2. Know when to take a lost ball. If you slammed a ball into the woods and the odds of finding it are one in a million, just take a drop. It’s only a golf ball and a lost stroke.
3. Play ready golf. Lose the tradition of away plays first, especially on a crowded day. If you’re ready to hit and it’s safe to hit, swing away!
4. Follow the cart path. Course planners located the cart path where it is for a reason. So when you’re near the green, it always makes sense to park the cart on the side of the green where the path is. When you have to walk back to the wrong side of the green, it’s annoying to the group behind you. When you do that for 18 holes, the time adds up.
5. Don’t treat every shot like it’s the 18th hole at The Masters. While you may claim to have a routine that requires eight practice swings and you have to follow a putting system similar to Camilo Villegas, just stop. It’s all a part of respect. If there are other golfers on the course, take a reasonable amount of time to setup and let it rip. If you’re the only one on the course, take all of the time and practice swings you need. It would actually be a good comparison to see if there’s any difference in your score!
6. Respect the course. Do the little things to leave the golf experience the way it should be for the people who will golf after you. Rake the bunkers. Fix your ball marks. Put the flag back in the hole. (Yes, I’ve seen golfers leave the flag out after they finished a hole.) Follow the course rules. These things aren’t difficult, but it’s what you expect when you play. Why not treat other people the same way?
7. Save the yelling for football season.
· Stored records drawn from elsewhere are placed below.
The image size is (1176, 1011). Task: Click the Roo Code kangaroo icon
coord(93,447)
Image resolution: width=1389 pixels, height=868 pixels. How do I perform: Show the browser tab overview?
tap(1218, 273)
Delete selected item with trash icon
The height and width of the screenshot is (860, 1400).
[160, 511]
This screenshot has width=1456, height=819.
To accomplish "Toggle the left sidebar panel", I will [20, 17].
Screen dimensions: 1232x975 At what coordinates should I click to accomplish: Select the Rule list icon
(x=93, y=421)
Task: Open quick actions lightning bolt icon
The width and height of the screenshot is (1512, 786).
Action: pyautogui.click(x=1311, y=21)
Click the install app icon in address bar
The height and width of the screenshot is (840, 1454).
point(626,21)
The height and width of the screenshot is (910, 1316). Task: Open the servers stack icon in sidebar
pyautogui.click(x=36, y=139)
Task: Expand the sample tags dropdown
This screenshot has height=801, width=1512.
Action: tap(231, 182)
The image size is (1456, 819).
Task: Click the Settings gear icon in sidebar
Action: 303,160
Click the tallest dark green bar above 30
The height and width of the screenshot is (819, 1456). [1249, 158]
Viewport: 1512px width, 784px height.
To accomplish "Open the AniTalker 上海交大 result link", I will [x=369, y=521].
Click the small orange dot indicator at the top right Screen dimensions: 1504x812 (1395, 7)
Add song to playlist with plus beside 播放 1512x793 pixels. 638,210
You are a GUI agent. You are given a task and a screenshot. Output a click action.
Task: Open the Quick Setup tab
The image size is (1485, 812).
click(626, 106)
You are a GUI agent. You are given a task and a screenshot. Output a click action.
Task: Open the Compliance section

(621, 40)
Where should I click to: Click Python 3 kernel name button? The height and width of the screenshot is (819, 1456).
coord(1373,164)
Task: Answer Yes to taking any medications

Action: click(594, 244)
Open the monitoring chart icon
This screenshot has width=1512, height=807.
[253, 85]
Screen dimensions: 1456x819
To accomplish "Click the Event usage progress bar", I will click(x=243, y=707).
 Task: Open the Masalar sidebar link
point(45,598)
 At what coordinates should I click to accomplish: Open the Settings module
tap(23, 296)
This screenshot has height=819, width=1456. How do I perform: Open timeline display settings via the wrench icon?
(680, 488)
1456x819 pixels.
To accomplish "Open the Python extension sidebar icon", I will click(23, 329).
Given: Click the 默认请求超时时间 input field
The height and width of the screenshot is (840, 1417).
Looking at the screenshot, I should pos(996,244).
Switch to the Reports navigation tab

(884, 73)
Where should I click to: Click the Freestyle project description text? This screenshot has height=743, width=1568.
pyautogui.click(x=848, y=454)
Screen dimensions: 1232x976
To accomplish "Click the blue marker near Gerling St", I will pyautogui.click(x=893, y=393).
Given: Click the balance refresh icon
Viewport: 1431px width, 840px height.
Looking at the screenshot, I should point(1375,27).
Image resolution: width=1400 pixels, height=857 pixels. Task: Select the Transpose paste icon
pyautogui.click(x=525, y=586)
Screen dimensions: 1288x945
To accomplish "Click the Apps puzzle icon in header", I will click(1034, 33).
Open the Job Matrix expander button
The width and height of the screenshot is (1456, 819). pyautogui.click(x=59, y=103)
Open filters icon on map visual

There’s nothing worse than being in your backswing, and hearing someone scream, yeahhhhh, from three holes away. I’m all for celebrating a great shot, but you know the right way to celebrate. Keep it at five instead of turning it up to 11.
Golf etiquette isn’t that difficult. For the most part, it’s just using common sense and respecting your fellow golfer. Let’s all keep this great game the way it was intended to be played!